#### ACTIONS TO TAKE:
• A. Copy out, word for word, the part of the extract on collecting and dealing that opens with the words containing "When starting a" and closes with "meet their requirements.".
• B. List the goods that the extract on collecting and dealing says the writer bought in Wales as a fledgling dealer.

When starting a collection, buy only from the specialist dealer so you can learn and be confident that you are getting the right thing. When I first started, I found that one of the best places to get stock was from the very top dealers. Often they would buy a collection of goods which could contain some lesser pieces that they would be only too happy to knock out.

Dealers lay claim to being the second oldest trade, and the basic idea of dealing and collecting has never changed and probably never will. What we collect in the future will change and our descendants might well be craving for old electric light bulbs or plastic coat hangers, but rest assured there will always be a dealer ready to meet their requirements.

What should I collect? This is a question often asked. I always answer: “Buy what you like. Never go for what is fashionable because that means the price will be high. Always aim for quality, and never buy on price alone.” I have always maintained a policy that it is far better to buy something that is broken but interesting than something perfect and boring. All too often a collection comes to the salesroom that has obviously been bought on price alone; in the long run it doesn’t pay.

Medieval Jug
My personal interests lay in archaeology, which gave me a very limited knowledge of early pottery, but such material was decidedly not commercial. For example, this fine baluster jug with anthropomorphic features dates from the thirteenth century (fig. 1).[1] It was made near Canterbury, Kent, coming from an area called Tyler Hill, where pots have been produced for centuries. The jug has a rudimentary face decorating the front. The potter pinched the base on, leaving his finger marks in the process. Usually these jugs were fired upside down, stacked on top of each other. This often meant that the bottom of the jugs bowed out, but the pinched foot rim provided a steady support. The splashes of glaze were purely decorative, the majority of the body being deliberately left porous, which allowed the contents to remain cool through the condensation.[2]

Another example of a fine anthropomorphic jug is in the collections of the Victoria and Albert Museum (fig. 2). Both jugs were serviceable and provided amusement during use. But my attraction to these early pieces lies in their simple functional shapes, which have never been bettered. They are very tactile, and through handling these pots you can feel the hands and fingers of the person who made them more than seven hundred years ago.

Chamber Pot
The exceptionally fine pieces of ceramics rarely come on the market, and when I first started in business I couldn’t afford them, having only about £1,500. And so, as a fledgling dealer and thinking commercially, I set off for Wales, buying what I thought would be the most obvious sellers—copper kettles, oil lamps, pots, and pans. With no knowledge, one has to rely on flair and a natural eye. Whilst knowledge is all important, the ability to spot magic is something which cannot be taught yet it marks a dealer for success.

#### DATA EXTRACT:
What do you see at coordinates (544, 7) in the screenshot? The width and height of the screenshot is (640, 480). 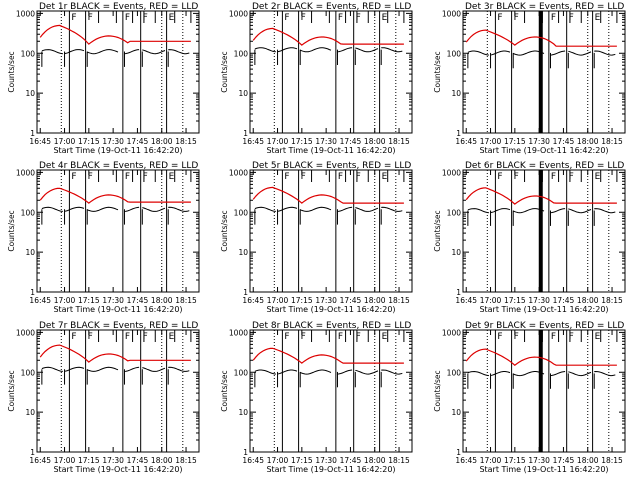 I see `panel-title: Det 3r BLACK = Events, RED = LLD` at bounding box center [544, 7].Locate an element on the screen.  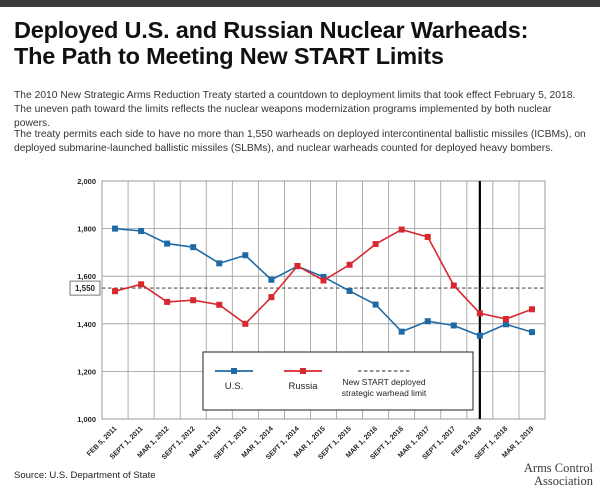
legend-label-limit-line-2: strategic warhead limit is located at coordinates (384, 393).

#### SOLUTIONS FOR EACH TASK:
• A.
When starting a collection, buy only from the specialist dealer so you can learn and be confident that you are getting the right thing. When I first started, I found that one of the best places to get stock was from the very top dealers. Often they would buy a collection of goods which could contain some lesser pieces that they would be only too happy to knock out.

Dealers lay claim to being the second oldest trade, and the basic idea of dealing and collecting has never changed and probably never will. What we collect in the future will change and our descendants might well be craving for old electric light bulbs or plastic coat hangers, but rest assured there will always be a dealer ready to meet their requirements.

• B. Copper kettles, oil lamps, pots, and pans